[TEKS YANG DITAMPILKAN]
Banyaknya definisi tentang
manusia, membuktikan bahwa manusia adalah
makhluk
multi dimensional, manusia memiliki banyak wajah. Lalu, wajah yang manakah yang
mau kita ikuti? Apakah wajah manusia menurut kacamata seorang biolog? Apakah wajah
manusia menurut kacamata seorang psikolog? Apakah wajah manusia menurut kacamata
seorang antropolog? Atau yang lainnya? (Poespowardojo, 1978: 3)
Berdasarkan fakta tersebut, maka
ada yang mencoba membuat polarisasi pemikiran tentang manusia sebagaimana akan
terlihat pada uraian di bawah ini, yakni pola pemikiran biologis, pola
pemikiran psikologis, pola pemikiran sosial-budaya, dan pola pemikiran teologis
(lihat Basis Edisi Oktober 1980: 371-375). Penulis sendiri lebih memilih
pola pemikiran yang keempat itu bukan pola pemikiran teologis, melainkan pola pemikiran
religius. Hal ini didasarkan pada rumusan pengertian manusia sebagai homo religiosus.
Sedangkan pola pemikiran biologis, psikologis dan sosial-budaya masih dapat
dipertahankan.
1. Manusia menurut pola pemikiran biologis
Menurut pola pemikiran ini,
manusia dan kemampuan kreatifnya dikaji dari
struktur fisiologisnya. Salah satu tokoh dalam pola ini
adalah Portmann yang berpendapat bahwa kehidupan manusia merupakan sesuatu yang
bersifat sui generis meskipun terdapat kesamaan-kesamaan tertentu dengan
kehidupan hewan atau binatang. Dia menekankan aktivitas manusia yang khas,
yakni bahasanya, posisi vertikal tubuhnya, dan ritme pertumbuhannya. Semua
sifat ini timbul dari kerja sama antara proses keturunan dan proses
sosial-budaya. Menurut pola ini juga, bahwa manusia dipahami dari sisi
internalitas, yaitu manusia sebagai pusat kegiatan intern yang menggunakan
bentuk lahiriah tubuhnya untuk mengekspresikan diri dalam komunikasi dengan
sesamanya.
2. Manusia menurut pola psikolgis
Kekhasan pola ini adalah
perpaduan antara metode-metode psikologi eksperimental dan suatu pendekatan
filosofis tertentu, misalnya fenomenologi. Tokoh-tokoh yang berpengaruh
besar pada pola ini antara lain Ludwig Binswanger, Erwin Straus dan Erich Fromm.
Dengan demikian, kepribadian individu dapat dikembalikan semata-mata kepada hubungan
antara individu dan lingkungannya. Hubungan itu diatur oleh hukum
hukum belajar
seperti teori pembiasaan (conditioning) dan peniruan. Salah satu tokoh dari
pandangan ini adalah Skinner (Depdikbud, 1984/1985: 1-3).

[CATATAN YANG DISEDIAKAN]
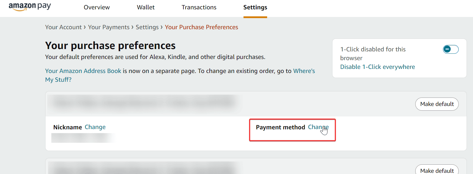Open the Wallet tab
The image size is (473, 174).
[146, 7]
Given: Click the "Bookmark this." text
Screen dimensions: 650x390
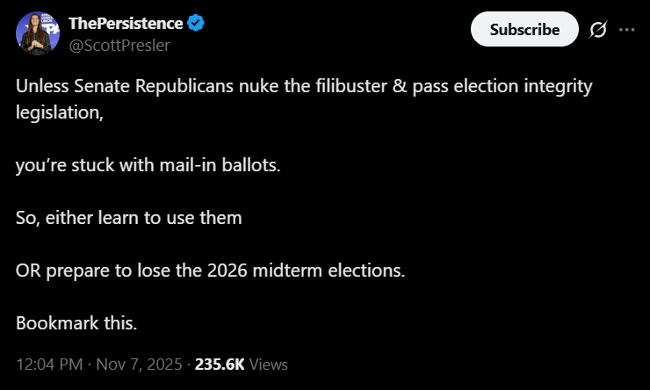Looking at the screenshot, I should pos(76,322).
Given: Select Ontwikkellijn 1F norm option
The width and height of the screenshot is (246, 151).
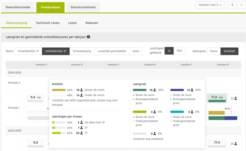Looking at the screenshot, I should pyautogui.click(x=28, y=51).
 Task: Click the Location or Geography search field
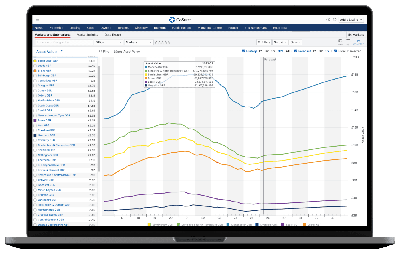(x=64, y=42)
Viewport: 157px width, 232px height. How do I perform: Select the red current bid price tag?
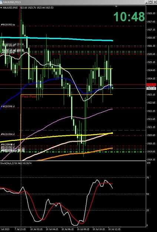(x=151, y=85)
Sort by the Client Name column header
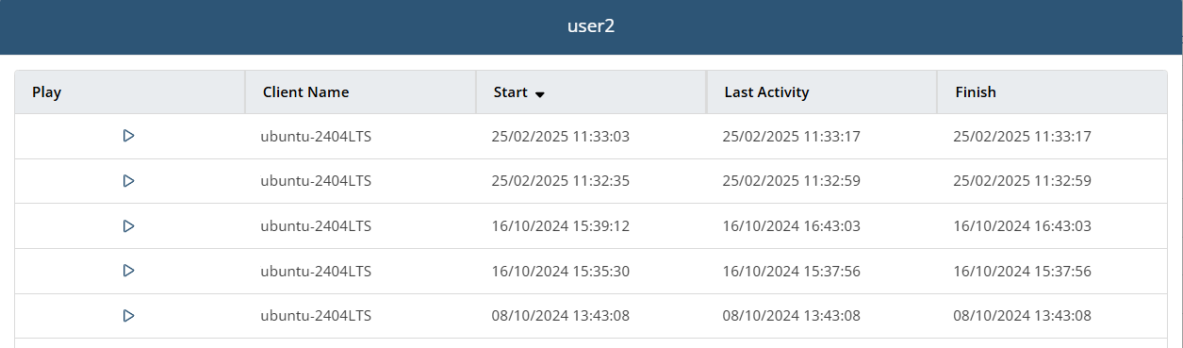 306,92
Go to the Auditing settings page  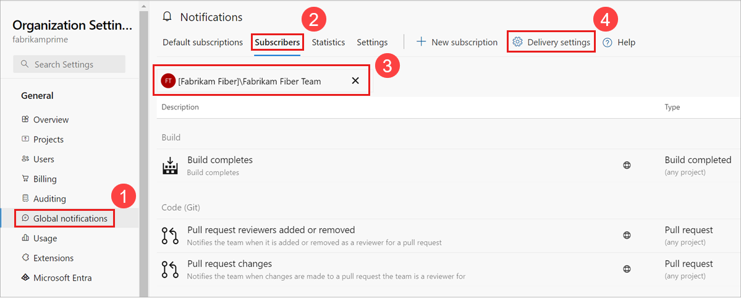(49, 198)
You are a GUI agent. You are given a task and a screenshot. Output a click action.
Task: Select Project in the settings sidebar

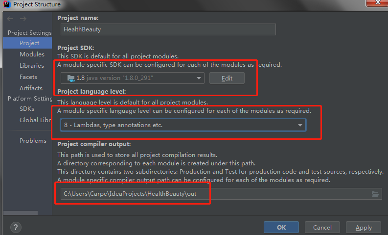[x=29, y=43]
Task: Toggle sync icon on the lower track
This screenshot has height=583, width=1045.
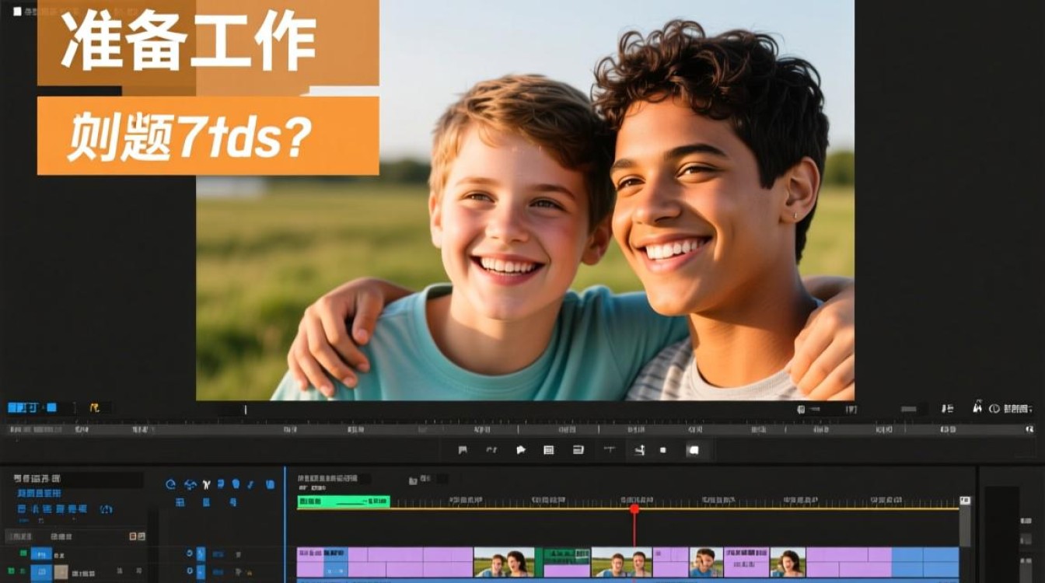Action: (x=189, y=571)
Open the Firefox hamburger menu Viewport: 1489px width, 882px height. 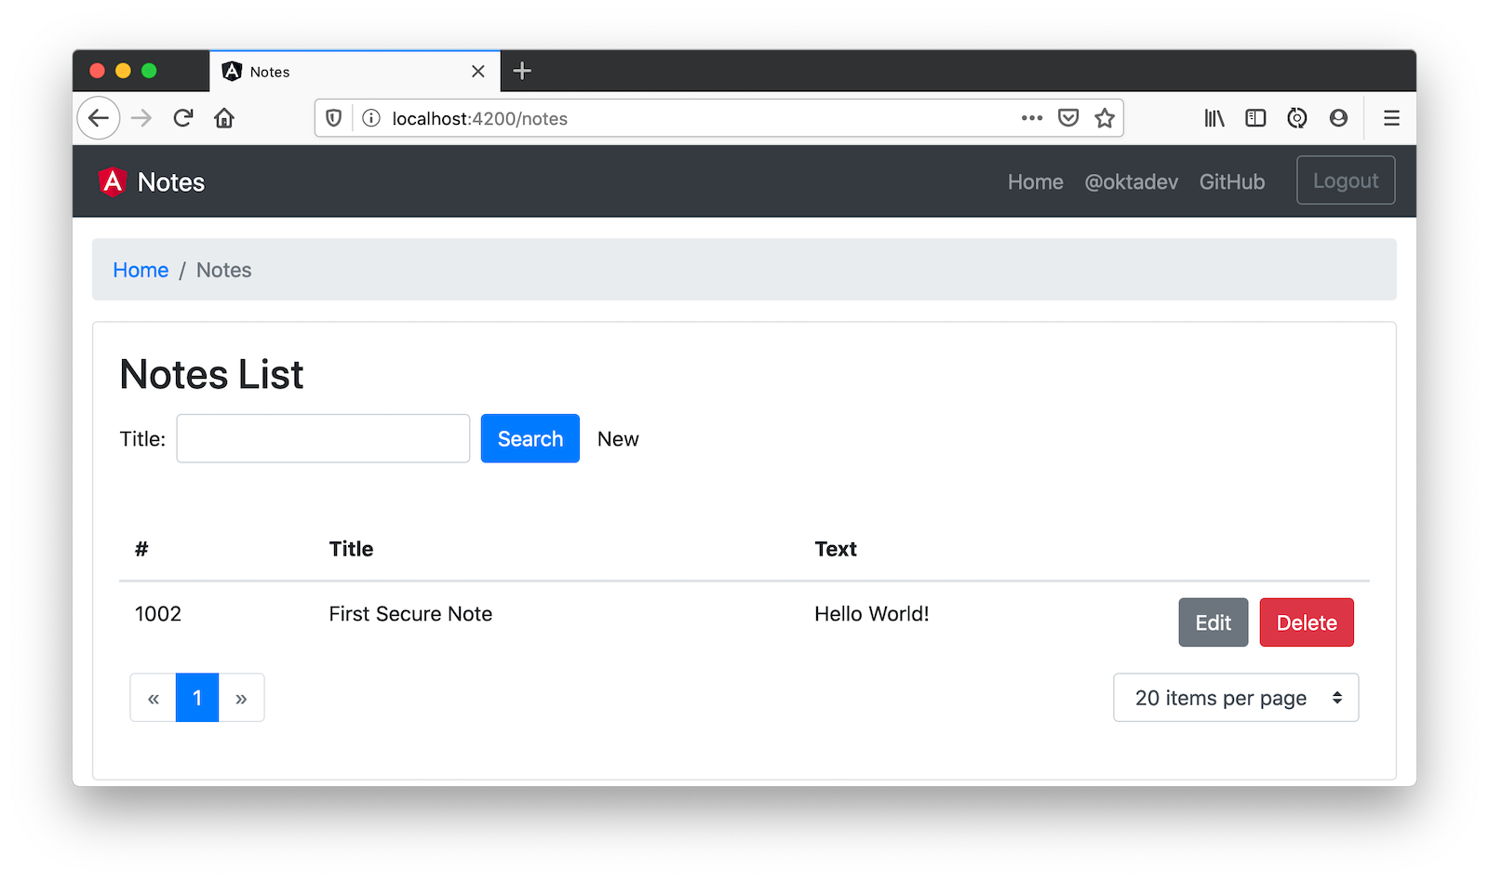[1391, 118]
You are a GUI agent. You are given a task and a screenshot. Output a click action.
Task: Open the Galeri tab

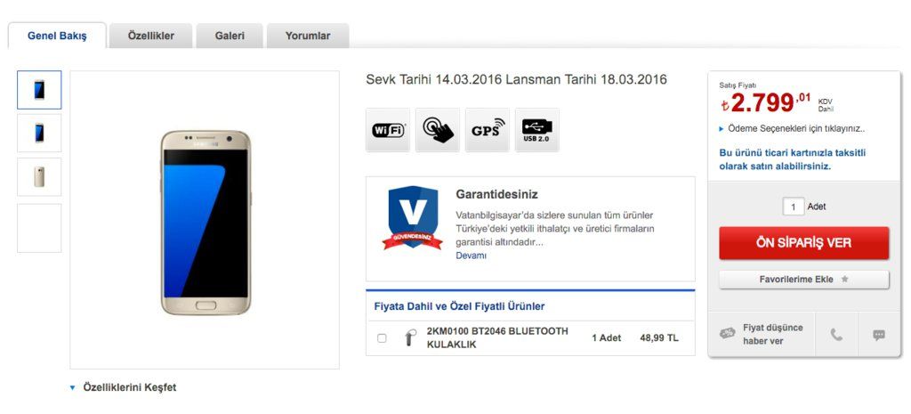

...

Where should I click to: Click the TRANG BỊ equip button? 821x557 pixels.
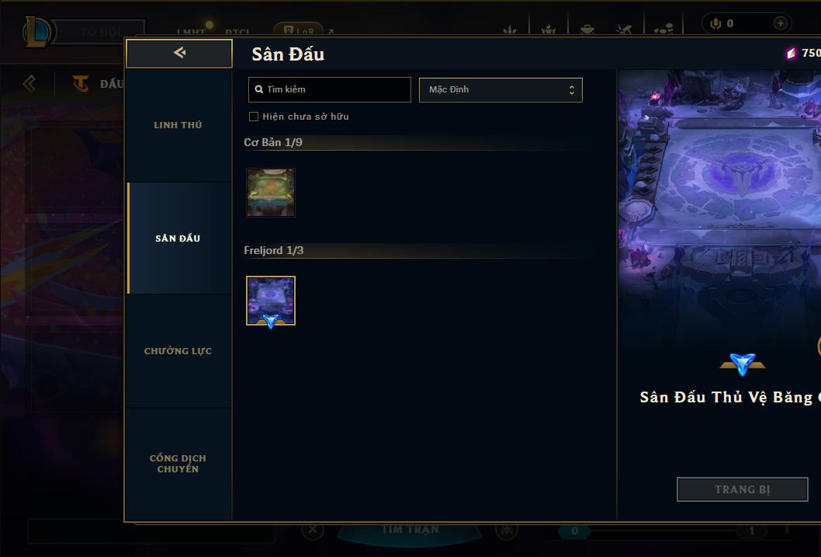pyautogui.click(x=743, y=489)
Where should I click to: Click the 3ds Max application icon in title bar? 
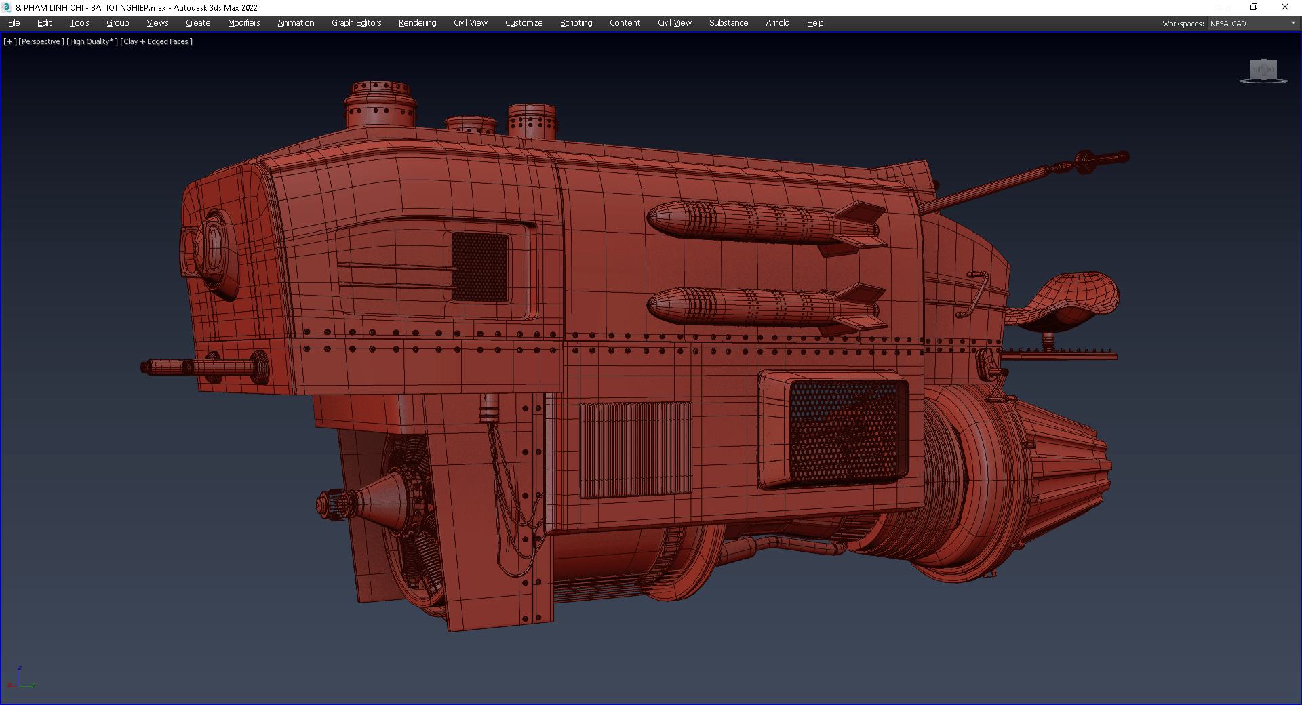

---

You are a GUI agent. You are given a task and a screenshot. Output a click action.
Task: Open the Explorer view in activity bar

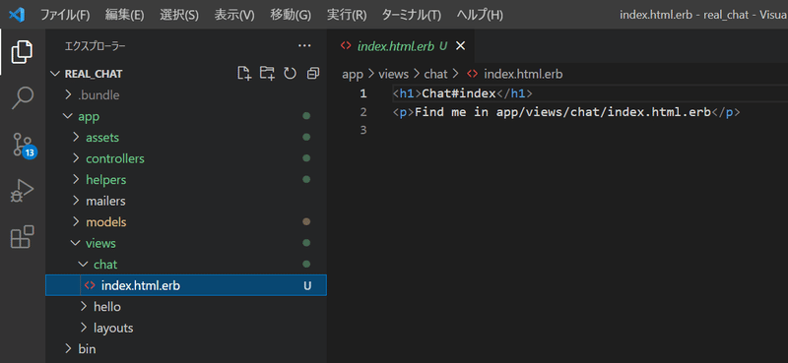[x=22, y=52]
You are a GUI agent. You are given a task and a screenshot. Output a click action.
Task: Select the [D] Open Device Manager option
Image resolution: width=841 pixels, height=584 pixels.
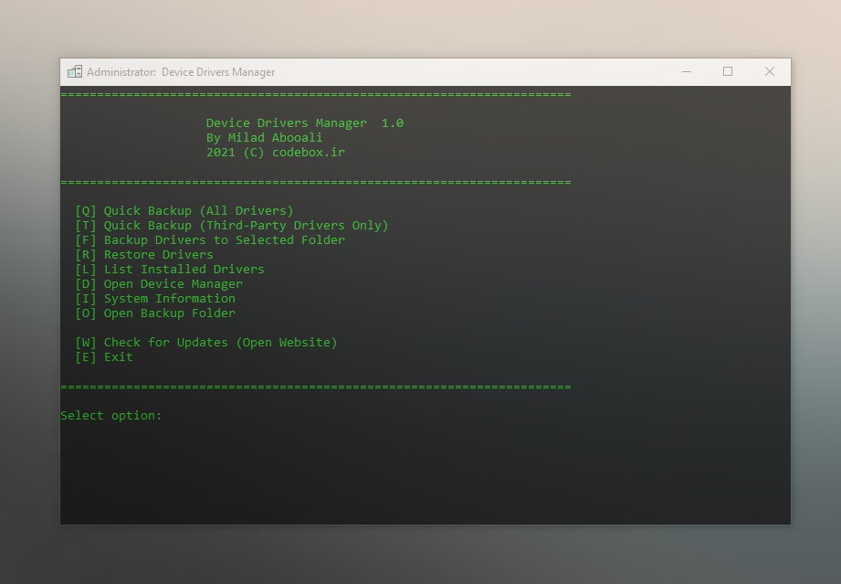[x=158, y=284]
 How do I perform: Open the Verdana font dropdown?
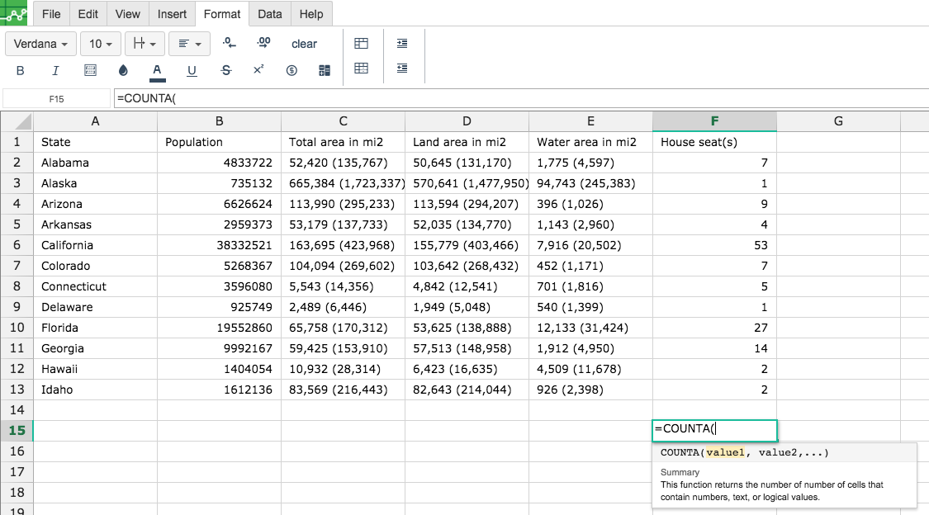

[TUGAS ANDA]
(A) Kembalikan bagian dari teks tentang pola pemikiran mengenai manusia yang dimulai dengan "Dengan demikian, kepribadian" dan berlanjut hingga "(Depdikbud, 1984/1985: 1-3).", tanpa mengubah satu kata pun.
(B) Ringkaslah paragraf dalam teks tentang pola pemikiran mengenai manusia yang diawali dengan "Menurut pola pemikiran ini" menjadi daftar poin singkat tanpa menghilangkan fakta pokoknya.
Catatan-catatan itu merupakan bahan tersendiri yang terpisah dari teks.

[HASIL TIAP TUGAS]
(A)
Dengan demikian, kepribadian individu dapat dikembalikan semata-mata kepada hubungan
antara individu dan lingkungannya. Hubungan itu diatur oleh hukum
hukum belajar
seperti teori pembiasaan (conditioning) dan peniruan. Salah satu tokoh dari
pandangan ini adalah Skinner (Depdikbud, 1984/1985: 1-3).

(B)
- Pola pemikiran biologis mengkaji manusia dan kemampuan kreatifnya dari struktur fisiologisnya.
- Portmann, salah satu tokoh pola ini, berpendapat bahwa kehidupan manusia bersifat sui generis meskipun memiliki kesamaan tertentu dengan kehidupan hewan.
- Ia menekankan aktivitas khas manusia, yaitu bahasa, posisi vertikal tubuh, dan ritme pertumbuhan. Semua sifat itu timbul dari kerja sama antara proses keturunan dan proses sosial-budaya.
- Manusia juga dipahami dari sisi internalitas. Manusia dipandang sebagai pusat kegiatan intern yang menggunakan bentuk lahiriah tubuhnya untuk mengekspresikan diri dalam komunikasi dengan sesamanya.